I am thrilled to announce that Saltcorn version 1.0.0 has finally been released! I have been working on this for four and a half years, and we have users who have been using the platform for almost as long. More than anything though I am looking forward to working on the next feature set! I want to thank the many people who have supported the project, both companies that took a leap of faith and adopted Saltcorn to run their core operations, to the people who are contributing on OpenCollective, creating and releasing their own plugin modules, or contributing by finding bugs and filing reports.
If you have landed here wondering what all the fuss is about, Saltcorn is an open source no code database builder for web and mobile applications. Using point-and-click, drag-and-drop you can create database tables, create views of the data in the tables and create pages.

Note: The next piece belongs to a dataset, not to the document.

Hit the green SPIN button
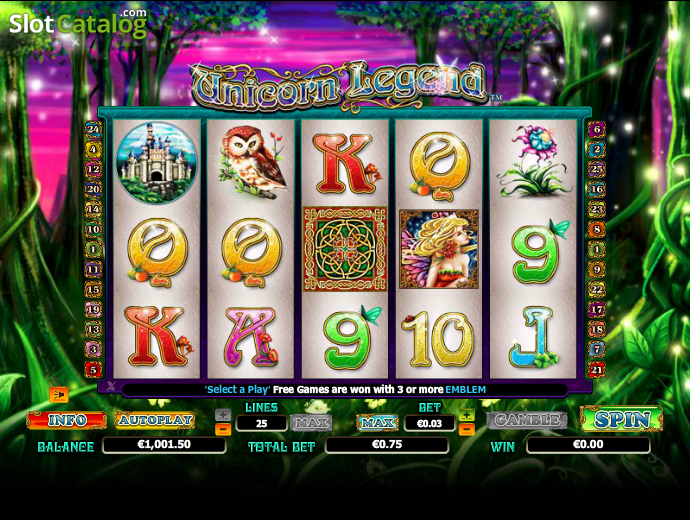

Saltcorn tries to be (1) all in one: one application platform for front end, back end, any end, giving you a single source of truth and a unified authorization scheme, but also (2) extensible: a structured module system allows modules to provide views of individual fields (field views), composable views single or multiple rows (view patterns), actions, virtual table providers, event sources and much more! Everything is tied together through the relational structure of your database and the design scales well - we have applications with hundreds of tables and 500+ views.
New in 1.0
Saltcorn 1.0 tried to be mostly a bug fix release and we did squash a lot of bugs. A few new features snuck in:
List group by: Lists can now be grouped by a formula.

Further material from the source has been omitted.